Rethinking my approach to computational projects and reproducibility

I have to finally admit it to myself - my research workflows have been breaking down and it’s time to get serious about change. I’ve been trying to incorporate better coding practices, modern reporting pipelines, and reproducible workflows into my research projects, but it’s been a struggle. The complexity of the tools, the sheer number of moving parts, and the interactions between them have been overwhelming. I’ve spent more time debugging my workflow than actually doing research. There has to be a better way.

The Comfort of Old Habits

For many years I had relatively stable workflows for project organization and version control of my research projects. They were never perfect, and given the state of reproducibility in academic psychology, likely much better than the status quo. Since 2014, I’ve been using systematic project template folders, project-based organization, programmatic data wrangling, version control with Git and GitHub, and I’ve dabbled in literate programming tools such as Jupyter Notebooks and R Markdown. I’ve taugth these tools in graduate courses. I knew my way around a command line, and on the rare occasions I needed it, I could run demanding analyses on the Carnegie Mellon computing cluster. I was able to get things done efficiently while maintaining a somewhat decent level of reproducibility.

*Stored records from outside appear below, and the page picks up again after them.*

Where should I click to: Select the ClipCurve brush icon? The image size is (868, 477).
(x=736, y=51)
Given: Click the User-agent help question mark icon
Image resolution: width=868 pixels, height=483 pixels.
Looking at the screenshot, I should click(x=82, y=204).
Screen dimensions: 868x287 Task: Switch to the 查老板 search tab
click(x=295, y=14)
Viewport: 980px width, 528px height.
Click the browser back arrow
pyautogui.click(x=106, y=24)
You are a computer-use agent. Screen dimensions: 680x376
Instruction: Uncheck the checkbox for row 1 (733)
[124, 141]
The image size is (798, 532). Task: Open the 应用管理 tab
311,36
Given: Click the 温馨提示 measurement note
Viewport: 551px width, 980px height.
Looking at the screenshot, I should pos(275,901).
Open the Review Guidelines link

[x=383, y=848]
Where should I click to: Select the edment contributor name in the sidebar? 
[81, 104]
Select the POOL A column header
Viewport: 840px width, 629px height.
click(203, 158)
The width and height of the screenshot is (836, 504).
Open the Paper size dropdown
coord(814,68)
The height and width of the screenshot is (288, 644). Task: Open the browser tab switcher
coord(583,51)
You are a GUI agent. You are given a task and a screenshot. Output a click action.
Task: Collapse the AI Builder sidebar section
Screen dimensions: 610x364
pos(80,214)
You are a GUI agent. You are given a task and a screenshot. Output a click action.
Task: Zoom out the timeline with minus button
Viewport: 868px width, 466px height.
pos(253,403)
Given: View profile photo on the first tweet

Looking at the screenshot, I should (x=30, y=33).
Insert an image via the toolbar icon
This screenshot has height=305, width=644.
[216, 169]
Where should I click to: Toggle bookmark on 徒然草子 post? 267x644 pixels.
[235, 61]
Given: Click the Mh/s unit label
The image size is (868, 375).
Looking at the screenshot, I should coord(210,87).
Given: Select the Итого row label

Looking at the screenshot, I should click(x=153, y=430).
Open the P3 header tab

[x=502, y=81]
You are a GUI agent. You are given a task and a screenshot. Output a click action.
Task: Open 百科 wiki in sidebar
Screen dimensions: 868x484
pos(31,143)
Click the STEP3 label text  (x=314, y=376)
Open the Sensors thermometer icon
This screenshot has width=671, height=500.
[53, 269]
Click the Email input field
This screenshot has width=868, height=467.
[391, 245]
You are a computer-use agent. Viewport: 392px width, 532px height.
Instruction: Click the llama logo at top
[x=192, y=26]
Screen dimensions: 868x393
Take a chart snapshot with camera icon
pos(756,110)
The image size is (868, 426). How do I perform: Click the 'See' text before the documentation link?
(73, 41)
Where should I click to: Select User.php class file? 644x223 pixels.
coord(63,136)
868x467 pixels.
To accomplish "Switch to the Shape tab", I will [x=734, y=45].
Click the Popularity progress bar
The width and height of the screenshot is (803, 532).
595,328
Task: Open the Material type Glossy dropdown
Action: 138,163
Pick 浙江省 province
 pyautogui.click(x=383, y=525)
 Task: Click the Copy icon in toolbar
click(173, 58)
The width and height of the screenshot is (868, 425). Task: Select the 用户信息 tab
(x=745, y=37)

I’ve been using the same project structure for 10+ years

My comfortable routine started changing last year, gradually at first, as I began working on my first R package. What began as a side project quickly evolved into something that preoccupied me for months. This was partly because I had a fantastic collaborator, working with whom was an exhilarating, idea-bootstrapping experience. But collaborating also meant I had to up my game — I couldn’t rely on the shortcuts and hacks I’d developed over the years. For the first time, I had to learn about proper documentation, testing, and collaborative workflows.

When you’re working on a package, you’re not just writing code for yourself—you’re writing code for others to use. This means writing clear and concise documentation, creating tests to ensure your code works as expected, and developing code that is modular and easy to understand. And you have to do it in a way that makes collaboration less painful.

The Pitfalls of Self-Taught Coding

The painful truth is that proper computational skills are rarely taught in academic programs (at least in psychology). Many of us are self-taught, each with our own quirky ways of doing things. Tools and processes that are standard fare in software development are often foreign to us. So, we muddle through, doing the best we can with what we have. My use of GitHub was a glorified Dropbox, and my coding practices, if you could call them that, were a mishmash of concepts I picked up from various tutorials and blog posts. It mostly worked, but even now I am barely able to reproduce my own work from a few years ago. Broken package dependencies, uncertain code order, and the utter lack of systematic documentation have made my old projects a nightmare to revisit.

Maybe I’m exaggerating a bit, but the reality is that as my career has progressed, my projects have grown in number and complexity, and it’s become more and more frustrating to keep track of everything. My existing workflow sat squarely in the middle of “the reproducibility iceberg” - better than most, but I was starting to feel cold.

Thankfully, while formal education in this area still lags behind, the online landscape is now rich with resources. Over the last year, I’ve been trying to incorporate better coding practices, Quarto websites reporting for projects, and renv for package management. It’s been an uphill battle, consuming a lot of time and energy.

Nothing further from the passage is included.